4 Hot Milk (Hamish Hamilton, $37) by Deborah Levy

Funny which Man Booker-shortlisted novels remain on the Unity sales chart; His Bloody Project came and went real quick; Levy’s novel (a mother and daughter arrive in a small Spanish fishing village) has stayed the distance, so it must be pretty good.

5 Blitzed: Drugs in Nazi Germany (Allen Lane, $55) by Norman Ohler

Charlotte Grimshaw has been assigned this most interesting title for review, and we look forward to her assessment.

6 The Great War for New Zealand: Waikato 1800-2000 (Bridget Williams Books) by Vincent O’Malley

Named this week as one of the best books of 2017 at the Spinoff.

7 Dark Flood Rises (Text, $37) by Margaret Drabble

“With their echoes of Simone de Beauvoir and Samuel Beckett, this quiet meditation on old age seethes with apocalyptic intent”: The Guardian.

8 Commonwealth (Bloomsbury, $33) by Ann Patchett

“The children of two families are united by divorce in a compelling tale”: Financial Times.

9 The Sellout (Oneworld, $28) by Paul Beatty

“Very bloody funny”: Spinoff reviewer Charlotte Graham on the winner of the 2016 Man Booker prize.

10 A Life in Parts (Orion, $40) by Bryan Cranston

Memoir by the star of Breaking Bad.

 

WELLINGTON STORE

 1 The Sellout (Oneworld, $28) by Paul Beatty

2 Wish Child (Victoria University Press, $30) by Catherine Chidgey

3 Havana Coffee Works (Phantom House, $50) by Geoff Marsland & Tom Scott

“Would you like a biscotti with that espresso?”, etc.

4 Hera Lindsay Bird (Victoria University Press, $25) by Hera Lindsay Bird

Winner of the best new author award announced at the 2016 Spinoff Review of Books literary awards ceremony this week.

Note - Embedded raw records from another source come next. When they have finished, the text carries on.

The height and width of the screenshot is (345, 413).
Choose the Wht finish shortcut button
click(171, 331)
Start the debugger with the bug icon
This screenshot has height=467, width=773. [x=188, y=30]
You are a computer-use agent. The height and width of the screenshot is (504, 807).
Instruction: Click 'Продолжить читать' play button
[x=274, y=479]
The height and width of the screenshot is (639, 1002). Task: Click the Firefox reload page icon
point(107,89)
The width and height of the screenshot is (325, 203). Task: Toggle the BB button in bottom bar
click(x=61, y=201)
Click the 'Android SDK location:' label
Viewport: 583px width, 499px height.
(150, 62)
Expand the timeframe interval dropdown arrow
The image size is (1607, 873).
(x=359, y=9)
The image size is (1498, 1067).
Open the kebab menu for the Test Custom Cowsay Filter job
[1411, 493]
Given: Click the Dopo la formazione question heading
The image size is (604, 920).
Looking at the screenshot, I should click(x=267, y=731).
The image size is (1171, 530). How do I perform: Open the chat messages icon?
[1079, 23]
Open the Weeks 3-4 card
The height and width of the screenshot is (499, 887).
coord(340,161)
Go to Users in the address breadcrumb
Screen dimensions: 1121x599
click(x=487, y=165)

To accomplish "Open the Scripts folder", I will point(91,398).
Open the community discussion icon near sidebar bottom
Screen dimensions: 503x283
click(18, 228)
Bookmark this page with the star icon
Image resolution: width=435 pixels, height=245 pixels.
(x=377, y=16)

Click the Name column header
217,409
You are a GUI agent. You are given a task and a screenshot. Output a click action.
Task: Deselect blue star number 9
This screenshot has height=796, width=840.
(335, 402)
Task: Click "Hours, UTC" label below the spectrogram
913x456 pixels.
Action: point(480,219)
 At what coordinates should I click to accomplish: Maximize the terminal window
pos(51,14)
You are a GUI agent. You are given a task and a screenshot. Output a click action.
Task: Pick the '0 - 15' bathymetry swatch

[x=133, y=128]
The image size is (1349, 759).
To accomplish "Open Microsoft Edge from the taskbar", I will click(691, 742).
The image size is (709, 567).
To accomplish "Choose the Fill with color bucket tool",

5 Swing Time (Hamish Hamilton, $37) by Zadie Smith

6 NZ’s Rivers: An Environmental History (Canterbury University Press, $50) by Catherine Knight

An environmental history of NZ’s rivers.

7 Portholes to the Past (Steele Roberts, $25) by Lloyd Geering

The dude is 98! And he still has all his marbles; he’s a national treasure, one of the greatest living New Zealand thinkers, a holy unbeliever. “It may not be too much to hope,” he writes in his new memoir, “that from the fragments of dismantled Christendom we may rediscover and reinvigorate the moral values of justice, truth and environmental guardianship.” Right on, brother!

8 Constitution for Aotearoa NZ (Victoria University Press, $25) by Geoffrey Palmer & Andrew Butler

A perfect Xmas present.

9 Do Not Say We Have Nothing (Granta, $33) by Madeleine Thien

“History is deftly woven into a moving story of the musicians who suffered during and after the Cultural Revolution in China”: The Guardian.

10 Fight Like a Girl (Allen & Unwin, $33) by Clementine Ford

Publisher’s blurbology: “Fearless feminist heroine and scourge of trolls and misogynists everywhere, Clementine Ford is a beacon of hope and inspiration…Her incendiary debut Fight Like A Girl is an essential manifesto for feminists new, old and soon-to-be….It’s a call to arms for all women to rediscover the fury that has been suppressed by a society that still considers feminism a threat.”